## Vorliegender Text
☆ ☆ ☆ ☆ ☆ ☆ ☆
Im Oktober 1945 wurde der praktisch nie unterbrochene Schulbetrieb offiziell wieder aufgenommen. Ein Jahr später erfolgte die Umbenennung in „Burg Giebichenstein – Kunstschule und Werkstätten der Stadt Halle-Saale“. Mit der Wiedereinrichtung der Klassen für Malerei, Architektur und Bildhauerei sowie der Neugründung einer Klasse für Gebrauchsgrafik fand die Schule zur künstlerischen Ausrichtung der 20er und 30er Jahre zurück.
1948 wurde die Schule jedoch administrativ dem Ministerium für Volksbildung unterstellt, was zu weitreichenden Eingriffen in das Ausbildungsprogramm und die Auswahl der Studenten führte. So musste man sich auf Ausbildungsschwerpunkte wie Werkkunst und Industrieformgestaltung konzentrieren. Durch die Anbindung an die Universität Halle 1950 war es aber möglich, das Studium an der Burg mit einem Hochschuldiplom zu beenden.
☆ ☆ ☆ ☆ ☆ ☆ ☆
Beantworten Sie mithilfe des Textes zur Burg Giebichenstein diese Fragen:
(a) In welchem Monat und Jahr wurde der Schulbetrieb offiziell wieder aufgenommen?
(b) Welchem Ministerium wurde die Schule 1948 administrativ unterstellt?
(c) Was war durch die Anbindung an die Universität Halle 1950 möglich?
Das anschließende Material steht für sich und gehört nicht zum Text.
☆ ☆ ☆ ☆ ☆ ☆ ☆
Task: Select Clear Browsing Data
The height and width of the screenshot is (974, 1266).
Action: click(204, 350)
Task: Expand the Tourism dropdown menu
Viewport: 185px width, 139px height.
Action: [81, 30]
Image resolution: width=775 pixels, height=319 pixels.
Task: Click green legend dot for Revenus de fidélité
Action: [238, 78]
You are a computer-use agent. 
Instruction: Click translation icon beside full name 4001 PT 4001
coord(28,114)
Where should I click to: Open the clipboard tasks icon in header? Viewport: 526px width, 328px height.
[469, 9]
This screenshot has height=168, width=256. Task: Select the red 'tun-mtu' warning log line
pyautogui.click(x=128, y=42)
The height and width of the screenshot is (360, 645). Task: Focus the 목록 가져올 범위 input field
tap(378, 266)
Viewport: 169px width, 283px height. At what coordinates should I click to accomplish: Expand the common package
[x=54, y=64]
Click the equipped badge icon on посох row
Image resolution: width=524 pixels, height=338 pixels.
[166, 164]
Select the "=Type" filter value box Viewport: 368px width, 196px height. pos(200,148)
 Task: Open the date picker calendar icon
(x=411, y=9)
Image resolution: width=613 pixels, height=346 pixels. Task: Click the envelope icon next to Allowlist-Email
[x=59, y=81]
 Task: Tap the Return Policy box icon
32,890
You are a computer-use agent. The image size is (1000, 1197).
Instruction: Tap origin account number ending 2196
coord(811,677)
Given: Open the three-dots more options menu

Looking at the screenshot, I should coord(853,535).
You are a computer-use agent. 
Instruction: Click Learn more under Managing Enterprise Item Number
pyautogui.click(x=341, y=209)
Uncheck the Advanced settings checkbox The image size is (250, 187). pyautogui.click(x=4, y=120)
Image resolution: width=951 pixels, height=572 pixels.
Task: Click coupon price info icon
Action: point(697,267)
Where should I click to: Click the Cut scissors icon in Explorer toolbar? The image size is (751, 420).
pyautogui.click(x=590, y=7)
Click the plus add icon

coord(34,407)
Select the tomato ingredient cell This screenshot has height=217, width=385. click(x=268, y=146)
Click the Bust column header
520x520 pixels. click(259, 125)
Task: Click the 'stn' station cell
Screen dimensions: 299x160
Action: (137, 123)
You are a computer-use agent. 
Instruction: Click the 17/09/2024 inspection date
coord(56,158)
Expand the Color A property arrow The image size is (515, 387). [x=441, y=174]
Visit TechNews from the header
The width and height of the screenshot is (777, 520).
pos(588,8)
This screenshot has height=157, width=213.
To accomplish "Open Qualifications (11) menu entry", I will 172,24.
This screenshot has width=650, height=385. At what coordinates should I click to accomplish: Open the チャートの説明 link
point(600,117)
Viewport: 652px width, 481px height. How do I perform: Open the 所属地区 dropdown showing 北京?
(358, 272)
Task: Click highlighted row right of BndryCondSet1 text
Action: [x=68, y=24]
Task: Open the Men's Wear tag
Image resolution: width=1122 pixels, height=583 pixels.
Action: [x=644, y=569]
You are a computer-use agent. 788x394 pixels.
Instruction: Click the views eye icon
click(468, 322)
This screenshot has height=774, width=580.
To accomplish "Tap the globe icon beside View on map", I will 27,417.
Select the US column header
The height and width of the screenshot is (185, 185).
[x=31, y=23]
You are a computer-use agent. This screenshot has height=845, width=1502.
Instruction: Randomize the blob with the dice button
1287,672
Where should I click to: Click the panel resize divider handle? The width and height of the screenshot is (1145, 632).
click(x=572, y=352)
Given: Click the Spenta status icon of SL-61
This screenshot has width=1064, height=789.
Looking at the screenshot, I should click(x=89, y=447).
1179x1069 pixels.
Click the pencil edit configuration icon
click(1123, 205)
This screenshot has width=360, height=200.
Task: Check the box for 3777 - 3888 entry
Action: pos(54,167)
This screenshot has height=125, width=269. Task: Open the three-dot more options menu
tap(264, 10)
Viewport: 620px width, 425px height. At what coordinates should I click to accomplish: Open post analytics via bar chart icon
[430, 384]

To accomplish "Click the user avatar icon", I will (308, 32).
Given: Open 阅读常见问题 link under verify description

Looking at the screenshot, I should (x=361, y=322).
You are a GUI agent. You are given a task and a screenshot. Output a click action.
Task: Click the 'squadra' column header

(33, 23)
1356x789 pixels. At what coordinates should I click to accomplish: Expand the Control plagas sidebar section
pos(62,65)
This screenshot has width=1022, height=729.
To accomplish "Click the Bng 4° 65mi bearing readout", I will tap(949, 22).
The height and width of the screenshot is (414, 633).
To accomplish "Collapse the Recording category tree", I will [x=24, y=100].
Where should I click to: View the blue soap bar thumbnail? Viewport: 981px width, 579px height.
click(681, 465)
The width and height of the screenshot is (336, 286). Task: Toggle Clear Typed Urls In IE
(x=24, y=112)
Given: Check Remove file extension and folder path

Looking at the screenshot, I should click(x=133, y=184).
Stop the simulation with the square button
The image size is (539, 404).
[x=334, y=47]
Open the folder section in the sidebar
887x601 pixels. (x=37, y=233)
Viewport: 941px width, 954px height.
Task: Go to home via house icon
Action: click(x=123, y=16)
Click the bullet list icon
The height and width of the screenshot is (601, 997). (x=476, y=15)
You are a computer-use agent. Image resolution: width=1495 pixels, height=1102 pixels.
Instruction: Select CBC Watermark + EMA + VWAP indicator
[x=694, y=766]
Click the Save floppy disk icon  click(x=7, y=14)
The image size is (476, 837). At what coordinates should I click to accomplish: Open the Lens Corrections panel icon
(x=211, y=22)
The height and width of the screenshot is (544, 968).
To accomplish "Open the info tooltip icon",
☆ ☆ ☆ ☆ ☆ ☆ ☆
## Lösung
(a) Im Oktober 1945.
(b) Dem Ministerium für Volksbildung.
(c) Das Studium an der Burg konnte mit einem Hochschuldiplom beendet werden.